В России с начала века был набор так называемых царских министерств – Министерство обороны, Министерство внутренних дел, Министерство иностранных дел, охранка. Их руководители имели право прямого всеподданнейшего доклада царю, минуя председателя Совета министров. В ведение Совета министров входили в первую очередь вопросы финансовые, хозяйственные, социальные. Так было при Витте, Столыпине, Коковцове. По существу, эту же систему потом унаследовали большевики, заменив царя генеральным секретарем, затем она досталась демократам, где царские министерства стали президентскими. И все же по жизни назначение исполняющим обязанности премьера – резкое расширение реальных прав, полномочий, сферы ответственности.

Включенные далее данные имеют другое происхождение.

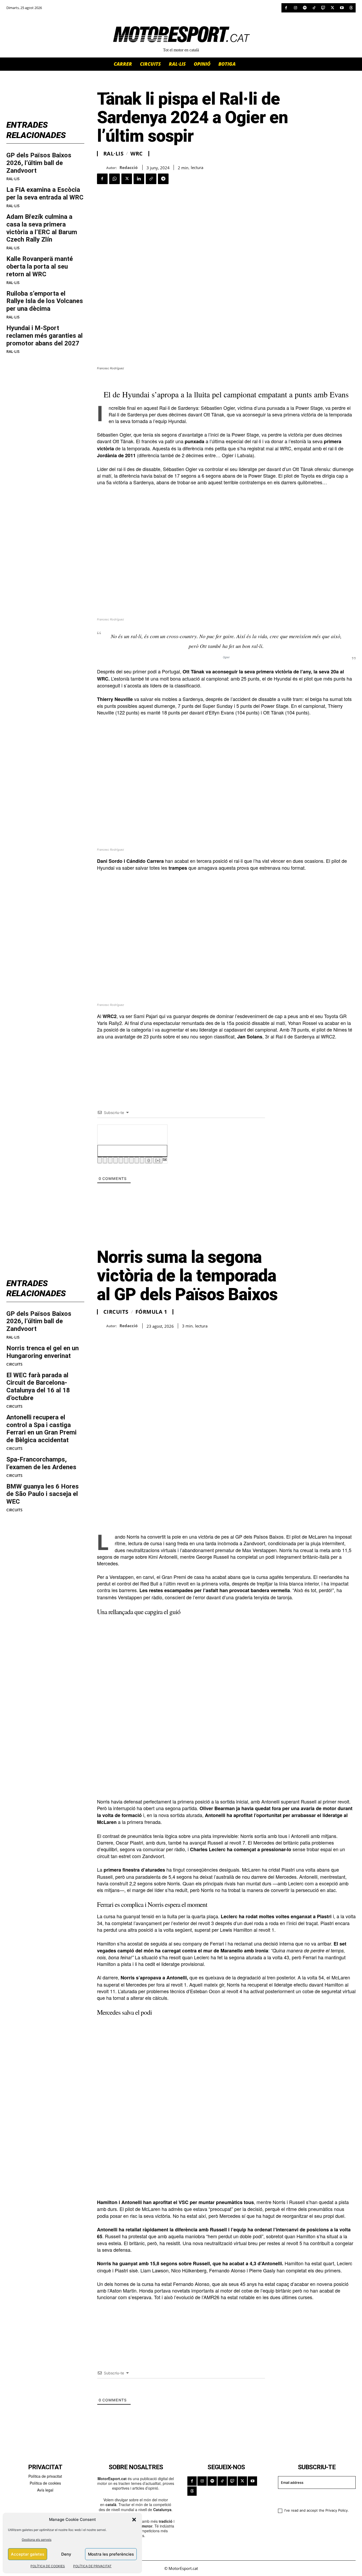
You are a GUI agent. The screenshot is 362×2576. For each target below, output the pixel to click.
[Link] (142, 1160)
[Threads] (351, 7)
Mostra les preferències (111, 2554)
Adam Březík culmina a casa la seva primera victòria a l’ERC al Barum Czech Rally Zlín (41, 228)
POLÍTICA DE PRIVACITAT (92, 2566)
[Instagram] (295, 7)
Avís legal (45, 2490)
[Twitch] (323, 7)
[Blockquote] (131, 1160)
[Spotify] (304, 7)
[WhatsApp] (114, 179)
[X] (332, 7)
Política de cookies (45, 2483)
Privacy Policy (336, 2510)
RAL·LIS (13, 179)
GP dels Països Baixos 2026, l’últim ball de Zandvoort (38, 163)
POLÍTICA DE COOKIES (47, 2566)
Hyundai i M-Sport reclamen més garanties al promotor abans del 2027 (44, 335)
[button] (134, 2519)
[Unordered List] (126, 1160)
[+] (157, 1160)
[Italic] (105, 1160)
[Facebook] (286, 7)
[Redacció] (101, 167)
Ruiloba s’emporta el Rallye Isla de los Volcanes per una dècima (44, 301)
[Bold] (100, 1160)
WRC (136, 153)
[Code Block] (137, 1160)
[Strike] (115, 1160)
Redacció (129, 167)
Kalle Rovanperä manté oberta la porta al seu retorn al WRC (39, 266)
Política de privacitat (45, 2476)
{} (148, 1160)
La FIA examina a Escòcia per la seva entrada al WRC (44, 193)
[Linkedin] (139, 179)
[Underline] (110, 1160)
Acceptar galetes (27, 2554)
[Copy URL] (151, 179)
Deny (66, 2554)
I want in (313, 2497)
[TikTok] (314, 7)
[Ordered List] (121, 1160)
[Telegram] (163, 179)
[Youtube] (341, 7)
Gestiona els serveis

В России, особенно предельно нестабиль ной, неспокойной России 1992 года, постоянно происходит что-то требующее немедленного вмешательства, подключения всех структур государства, в том числе и силовых. Отнюдь не всегда президент на месте может обеспечить межведомственное взаимодействие. Значит, приходится влезать в эти проблемы, брать ответственность за принятые решения.
То, с чем сталкиваешься, работая в правительстве, – частые и убедительные демонстрации справедливости знаменитого принципа Питера. Напомню: его суть в том, что в бюрократическом аппарате человек продвигается по ступенькам должностной лестницы до тех пор, пока справляется со своими обязанностями. И вот тогда, когда оказывается на уровне, для него непосильном, его карьера приостанавливается. Именно там он остается надолго. Разумеется, в бурном и хаотичном 1992 году принцип существенно модифицировался, но все же действовал.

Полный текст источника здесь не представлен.